Is the Operator C Hermitian and What are the Eigenfunctions and Eigenvalues?

[Domnu]

Problem
Consider the operator \hat{C} which satisfies the property that \hat{C} \phi (x) = \phi ^ * (x). Is \hat{C} Hermitian? What are the eigenfunctions and eigenvalues of \hat{C}?

Solution
We have

\hat{C} \phi = \phi ^ *
\iff \phi^* \hat{C}^\dagger = \phi

Substituting back into the first equation,
\hat{C} (\phi^* \hat{C}^\dagger) = \phi ^ * = \hat{C} \phi
\iff (\hat{C} \phi)(\hat{C} - I) = 0

Now, we know that \hat{C} \phi \neq 0, since (we assume that) \phi isn't zero... if \hat{C} = 0, then the original property that \hat{C} satisfied couldn't possibly be true. Thus, we have that \hat{C} = I, which is clearly Hermitian.

Since \hat{C} is just the identity operator, we know that all functions are the eigenfunctions of \hat{C} and the only eigenvalue of \hat{C} is 1.

Could someone verify that the above is true? It seems too simple =/

 

[Dick]

C is OBVIOUSLY not the identity. It's the complex conjugation operator. It takes a function into it's complex conjugate. The identity takes a function into itself. Are you sure you can't think of any eigenstates of C?? They are pretty easy. Then write down the definition of Hermitian without trying to think of C as a matrix.

 

[Domnu]

C is OBVIOUSLY not the identity. It's the complex conjugation operator. It takes a function into it's complex conjugate. The identity takes a function into itself. Are you sure you can't think of any eigenstates of C?? They are pretty easy. Then write down the definition of Hermitian without trying to think of C as a matrix.

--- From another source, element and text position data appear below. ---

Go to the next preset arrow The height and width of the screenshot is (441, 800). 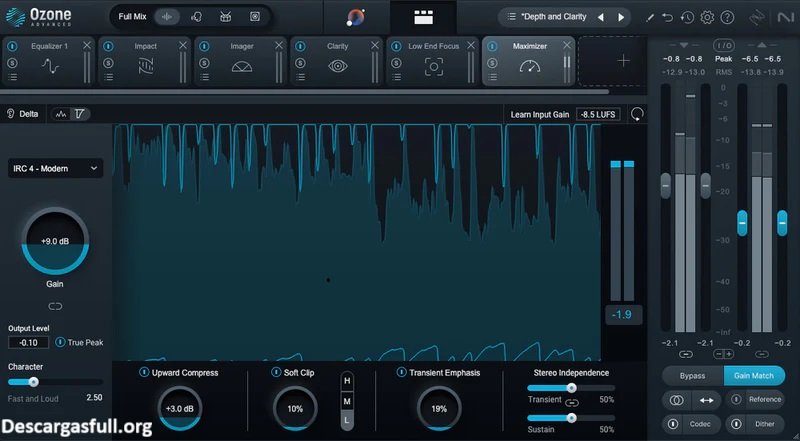click(x=619, y=17)
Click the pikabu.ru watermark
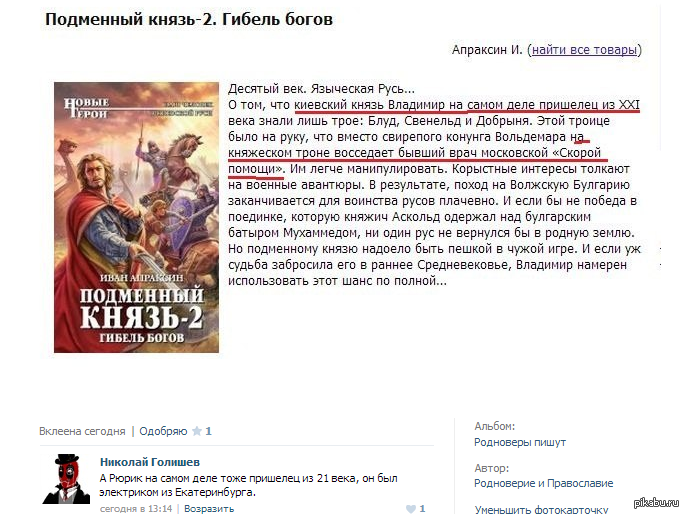This screenshot has height=514, width=684. point(656,502)
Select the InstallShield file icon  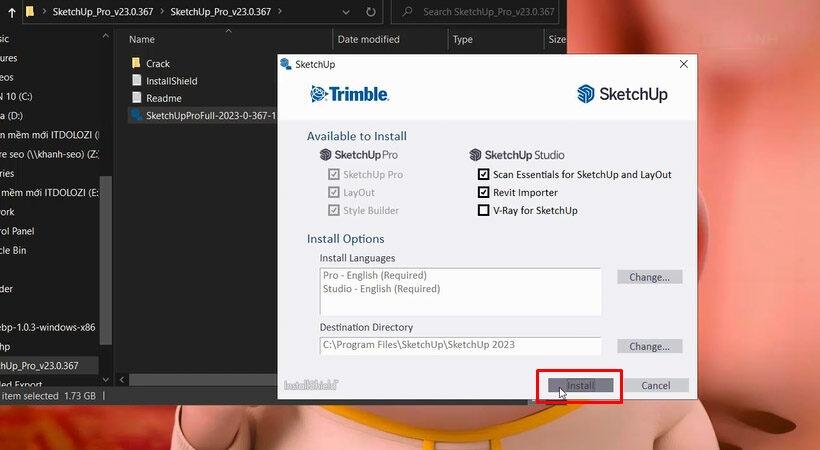pos(137,81)
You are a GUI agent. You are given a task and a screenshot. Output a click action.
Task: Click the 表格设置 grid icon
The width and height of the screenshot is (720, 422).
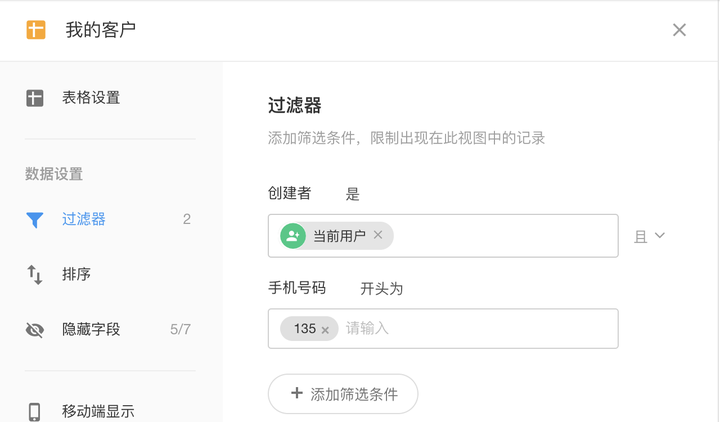point(35,98)
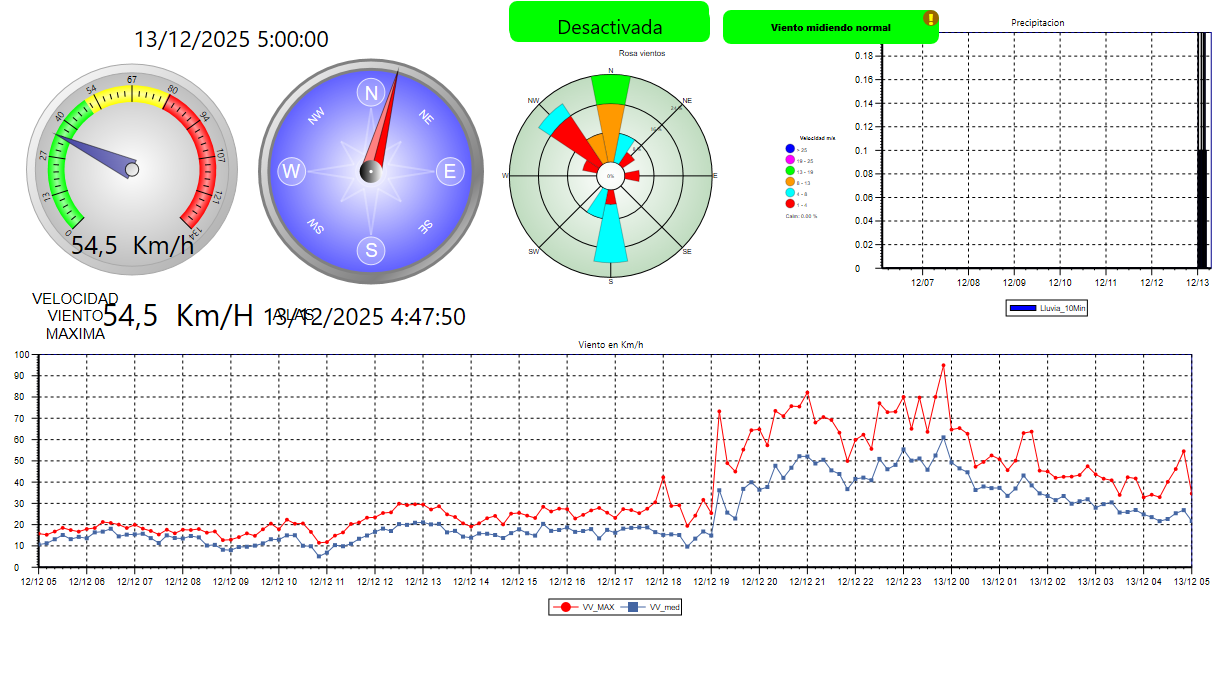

Heh, whoops... I see that all real functions are eigenstates for C. And C is not Hermitian... my calculation messed up in the factorization, which is incorrect. It's not Hermitian, because

\langle a | C b \rangle = \langle a | b^* \rangle = a^* b^*
\langle Ca | b \rangle = \langle a^* | b \rangle = ab

We can see that all forms of e^{i\alpha} are eigenvalues, where \alpha is some real number. This is because

C \phi = p \phi \iff \phi^* = p \phi \iff \phi = p^* \phi^* \iff \phi^* = pp^* \phi^* \iff p^*p = 1 \iff p = e^{i \alpha}

for some \alpha \in \mathbb{R}. Thanks a bunch for the help and motivation to solve the problem!